Learn about ATC's challenging and rewarding work.

Pam Choi recalls her answer, soon after graduating from the FAA Academy, when the tower chief asked what best prepared her, a former waitress, to be an air traffic controller (ATC).

“I said, ‘I’m guessing ATC is very similar to waiting tables: You’re either very busy or very slow, you have to be polite and considerate to your customer, well organized, aware of things changing around you all the time, and constantly changing your plan while working with the front and back of the house.’ He said, ‘My gosh — that’s exactly what it’s like!'”

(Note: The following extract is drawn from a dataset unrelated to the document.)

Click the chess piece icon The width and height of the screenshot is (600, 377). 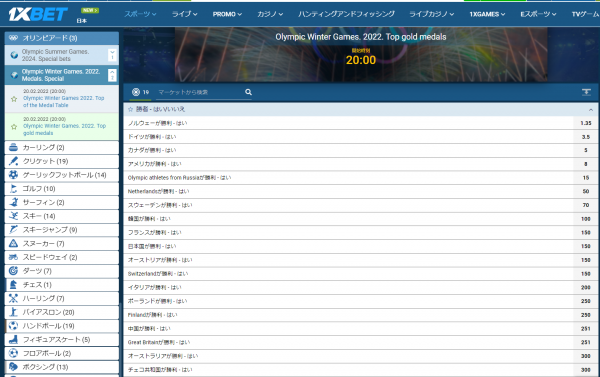coord(13,284)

That was in 1991, and after 25 years of serving her customers, Choi has just hit the controller’s mandatory retirement age of 56. As part of her next chapter in life, she wants to educate students about opportunities in the field. “I’ve been so fortunate in my career,” she says. Especially considering it almost vanished before commencing.

“I was never into aviation,” Choi says, recounting her Chicago roots and Florida upbringing. But after occupations, including singer and musician, English teacher in Europe, retail clerk and waitress, the high-school grad realized, “I needed a real job.” She saw an ATC recruitment ad and figured her aptitude for math and communication skills would make her a good candidate. But she learned that her upcoming 31st birthday would push her over the age limit, so, without any preparatory work, she took the application test cold the following week. Two weeks before her birthday, the FAA notified Choi she’d passed and earned a spot at the Academy.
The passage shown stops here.